Its cartoon-like drawing, flat areas of color, and juxtaposition of text and image—which would become hallmarks of his subsequent works—reflect his artistic and pop culture influences, from modernist painting to comic books. In this way, the painting allows viewers to appreciate his perspective as a contemporary Native painter, one working through the disjunctions of modern life to resolve the disjointedness of Native identity in a colonized world. The title emphasizes the predicament: the world will tempt and tease you to profit from your own exploitation, selling your identity for profit. It’s a warm offer—but a devil’s bargain. He would never paint in a purely academic style again.

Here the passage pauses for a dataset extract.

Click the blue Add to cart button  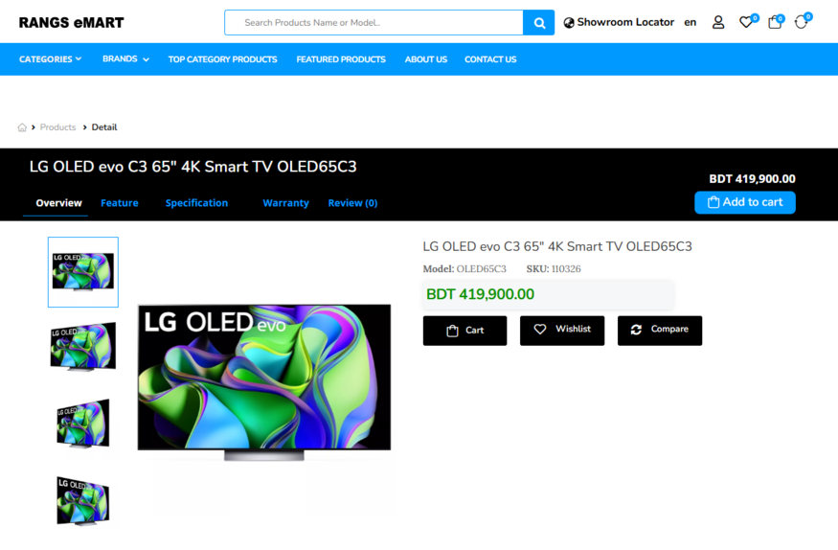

Working out his own aesthetic through figurative paintings, Carrier evokes social topics ranging from colonization and the abuses of the reservation schools to alcoholism and gambling. These works are more poetic than propagandistic: the references tend to be ambiguous, and the viewer is often left to put together their own narrative and pass their own judgments.

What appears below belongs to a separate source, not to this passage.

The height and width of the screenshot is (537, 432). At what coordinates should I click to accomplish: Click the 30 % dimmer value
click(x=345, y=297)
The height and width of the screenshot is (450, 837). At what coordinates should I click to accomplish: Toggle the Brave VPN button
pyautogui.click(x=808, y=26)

In addition to being a pivotal work in Carrier’s career, The Hand of the Devil Was Warm in the Night features many of the recurring elements in his practice. Formal elements, such as the sinuous lines and bold colors, but also the fact that it is painted on canvas attached to wood: he often stretches his canvases over found wooden objects, such as fragments of wooden pallets and fencing—or even paints directly onto them. In his choices, Carrier celebrates the readymade beauty in everyday objects, even discarded ones.

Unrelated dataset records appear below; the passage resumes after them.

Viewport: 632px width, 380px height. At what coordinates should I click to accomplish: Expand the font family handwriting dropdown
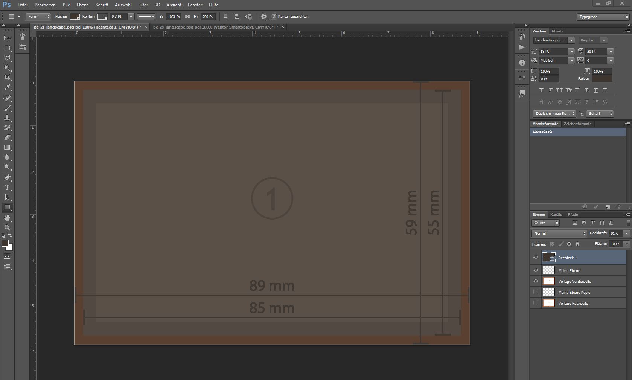571,40
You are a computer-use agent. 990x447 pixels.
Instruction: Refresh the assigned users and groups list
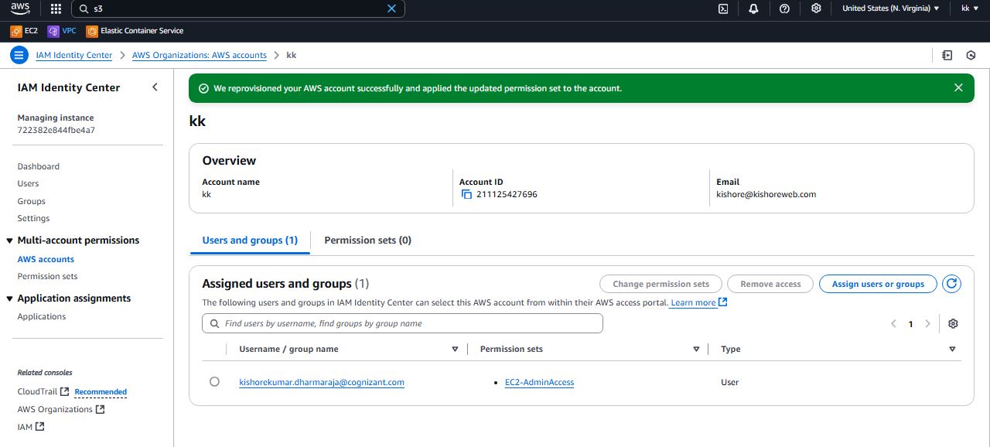click(x=951, y=284)
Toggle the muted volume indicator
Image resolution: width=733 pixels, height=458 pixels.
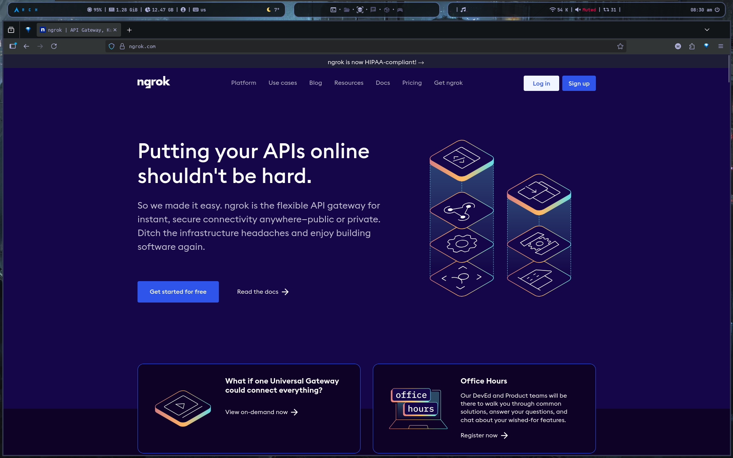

Interestingly, Carrier’s earliest paintings were made when he was still a teenager and include copies of Impressionist scenes by Claude Monet, an influence that has returned in the landscapes he currently produces, in addition to his more figurative work. Carrier was born on Six Nation to parents belonging to the Wolf Clan of the Onondaga/Tuscarora Nations. Carrier was raised primarily in downtown Niagara Falls, where he now maintains a studio. Carrier has hiked and fished the wilderness of the Niagara Gorge, growing intimate with its plant and wildlife. His works reflect his involvement with this place, often incorporating materials he collects from nature, such as shells, sand, clay, and leaves, along with oil, graphite, and chalk. The resulting compositions are panoramic, semi-abstracted murals of local forests that suggest works like Monet’s Waterlilies but also Jackson Pollock’s “all-over compositions.” While his paintings might suggest a kind of universal appreciation for the beauty of nature, they simultaneously depict nature as something that is local, concrete, and specific—and full of meaning for contemporary Indigenous people in particular.
For the museum, The Hand of the Devil Was Warm in the Night exemplifies the post-modernist impulse in 1980s art, defined by artists in our collection like Robert Rauschenberg and David Salle. By explicitly relating these artistic traditions to the construction of Indigenous identity, it opens the Western canon to include more voices.
About Jay Carrier
Jay Carrier holds a BFA from the University of Illinois at Urbana-Champaign and also studied painting at The College of Santa Fe, New Mexico. He has exhibited at many venues locally, including solo shows at Hallwalls (2021), Buffalo Arts Studio (2020), 1120 Projects (2016), and the Chautauqua Center for Visual Arts (2004), and group exhibitions at venues including the Burchfield-Penney, El Museo, and the Castellani Art Museum. He has also exhibited nationally at venues including The Institute of American Indian Arts in Santa Fe and the Everson Museum in Syracuse. His works are in the collections of The Burchfield-Penney Art Center; The Woodland Cultural Center Museum, Brantford Ontario; and The Iroquois Museum at Howes Cave, New York.